Give back the entire listing exactly as it was provided.
##########
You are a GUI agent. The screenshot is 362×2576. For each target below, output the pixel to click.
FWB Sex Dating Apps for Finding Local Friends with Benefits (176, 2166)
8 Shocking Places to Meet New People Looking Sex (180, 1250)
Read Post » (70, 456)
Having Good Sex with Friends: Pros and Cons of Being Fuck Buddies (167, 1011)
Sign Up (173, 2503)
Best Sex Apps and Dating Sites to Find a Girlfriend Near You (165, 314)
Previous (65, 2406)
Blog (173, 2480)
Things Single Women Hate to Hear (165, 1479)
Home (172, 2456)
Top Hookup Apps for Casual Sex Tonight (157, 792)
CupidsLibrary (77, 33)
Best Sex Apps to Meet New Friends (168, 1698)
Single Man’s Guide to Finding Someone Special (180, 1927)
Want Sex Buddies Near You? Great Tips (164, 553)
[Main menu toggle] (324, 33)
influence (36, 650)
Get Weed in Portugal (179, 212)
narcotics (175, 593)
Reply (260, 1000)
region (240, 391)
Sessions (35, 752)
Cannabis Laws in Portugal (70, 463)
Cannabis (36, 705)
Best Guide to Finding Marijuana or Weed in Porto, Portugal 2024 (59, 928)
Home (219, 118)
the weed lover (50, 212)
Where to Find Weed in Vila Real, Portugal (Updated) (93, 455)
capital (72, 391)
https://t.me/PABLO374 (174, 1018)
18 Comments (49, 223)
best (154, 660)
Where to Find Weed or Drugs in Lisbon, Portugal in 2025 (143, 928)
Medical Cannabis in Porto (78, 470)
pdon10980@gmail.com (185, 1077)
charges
##########
**Answer to the exercise**
You are a GUI agent. The screenshot is 362×2576. For each target below, output the pixel to click.
FWB Sex Dating Apps for Finding Local Friends with Benefits (176, 2166)
8 Shocking Places to Meet New People Looking Sex (180, 1250)
Read Post » (70, 456)
Having Good Sex with Friends: Pros and Cons of Being Fuck Buddies (167, 1011)
Sign Up (173, 2503)
Best Sex Apps and Dating Sites to Find a Girlfriend Near You (165, 314)
Previous (65, 2406)
Blog (173, 2480)
Things Single Women Hate to Hear (165, 1479)
Home (172, 2456)
Top Hookup Apps for Casual Sex Tonight (157, 792)
CupidsLibrary (77, 33)
Best Sex Apps to Meet New Friends (168, 1698)
Single Man’s Guide to Finding Someone Special (180, 1927)
Want Sex Buddies Near You? Great Tips (164, 553)
[Main menu toggle] (324, 33)
influence (36, 650)
Get Weed in Portugal (179, 212)
narcotics (175, 593)
Reply (260, 1000)
region (240, 391)
Sessions (35, 752)
Cannabis Laws in Portugal (70, 463)
Cannabis (36, 705)
Best Guide to Finding Marijuana or Weed in Porto, Portugal 2024 (59, 928)
Home (219, 118)
the weed lover (50, 212)
Where to Find Weed in Vila Real, Portugal (Updated) (93, 455)
capital (72, 391)
https://t.me/PABLO374 (174, 1018)
18 Comments (49, 223)
best (154, 660)
Where to Find Weed or Drugs in Lisbon, Portugal in 2025 (143, 928)
Medical Cannabis in Porto (78, 470)
pdon10980@gmail.com (185, 1077)
charges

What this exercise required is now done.